Lantas, apakah umat Islam akan selamanya diharamkan mengenakan kemeja, jas dan dasi, karena pakaian itu dianggap menyerupai orang kafir? Jawabannya relatif, tergantung dari sudut pandang mana kita melihatnya. Mungkin pendapat yang mengatakan kemeja, jas dan dasi itu haram bisa diterima untuk suatu masa dan wilayah tertentu, salah satunya di masa penjajahan dulu.
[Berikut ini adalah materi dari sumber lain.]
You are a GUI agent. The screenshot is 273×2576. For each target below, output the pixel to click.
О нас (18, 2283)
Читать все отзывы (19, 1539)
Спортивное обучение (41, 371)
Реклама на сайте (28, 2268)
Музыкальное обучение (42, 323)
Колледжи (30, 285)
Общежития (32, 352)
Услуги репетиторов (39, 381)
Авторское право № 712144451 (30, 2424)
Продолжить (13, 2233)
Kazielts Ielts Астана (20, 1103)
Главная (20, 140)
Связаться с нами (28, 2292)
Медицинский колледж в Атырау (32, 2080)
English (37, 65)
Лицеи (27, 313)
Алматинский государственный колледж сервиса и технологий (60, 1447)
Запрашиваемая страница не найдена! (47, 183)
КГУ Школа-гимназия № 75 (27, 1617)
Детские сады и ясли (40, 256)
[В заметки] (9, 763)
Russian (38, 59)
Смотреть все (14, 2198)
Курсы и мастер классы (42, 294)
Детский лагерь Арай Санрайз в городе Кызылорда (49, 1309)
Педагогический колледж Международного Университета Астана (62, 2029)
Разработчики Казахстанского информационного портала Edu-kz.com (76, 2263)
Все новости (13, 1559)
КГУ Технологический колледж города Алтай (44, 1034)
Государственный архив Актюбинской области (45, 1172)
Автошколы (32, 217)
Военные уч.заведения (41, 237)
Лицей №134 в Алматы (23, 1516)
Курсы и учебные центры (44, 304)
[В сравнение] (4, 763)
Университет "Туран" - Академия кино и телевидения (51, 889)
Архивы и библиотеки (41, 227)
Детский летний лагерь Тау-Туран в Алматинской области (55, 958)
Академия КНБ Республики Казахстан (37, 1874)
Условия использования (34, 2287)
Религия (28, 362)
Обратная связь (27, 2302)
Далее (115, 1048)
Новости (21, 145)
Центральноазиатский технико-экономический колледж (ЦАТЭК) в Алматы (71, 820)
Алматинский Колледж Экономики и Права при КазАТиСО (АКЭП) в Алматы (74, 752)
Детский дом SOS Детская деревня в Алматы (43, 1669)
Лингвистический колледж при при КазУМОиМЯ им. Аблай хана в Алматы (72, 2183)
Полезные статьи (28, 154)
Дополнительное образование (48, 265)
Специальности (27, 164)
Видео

Tetapi sebagaimana kita tahu, pakaian tiap bangsa selalu berganti. Apa yang dulu menjadi ciri khas suatu bangsa tertentu, kemudian akan berganti menjadi sesuatu yang lain. Anggaplah dahulu kemeja, jas dan dasi itu menjadi khas milik orang-orang barat yang nota bene bukan muslim. Tetapi perkembangan terkini menyebutkan justru mereka sudah banyak yang masuk Islam. Belanda termasuk negara dengan jumlah pemeluk agama Islam terbanyak dan tercepat dibandingkan dengan negara-negara lain di Eropa.
Dan karena orang Belanda punya pakaian khas kemeja, jas dan dasi, apakah bila ada yang masuk Islam lantas harus berganti kostum ala orang Arab? Jawabnya tentu tidak. Sebab kemeja, jas dan dasi hanya sekedar pakaian orang Belanda, yang kebetulan agamanya bukan Islam. Tetapi kemeja, jas dan dasi itu bukan cerminan dari agama Nasrani. Para pendeta Belanda malah mengenakan jubah dan tutup kepala khusus, yang juga berbeda dengan pakaian khas milik publik Belanda.
Sebaliknya, banyak orang Belanda yang kini justru sudah memeluk agama Islam. Tentu kita tidak perlu mengganti kostum mereka dengan kostum Arab Saudi atau Pakistan. Apalagi salah satu fungsi kemeja, jas dan dasi memang terkait dengan faktor alam yang dingin.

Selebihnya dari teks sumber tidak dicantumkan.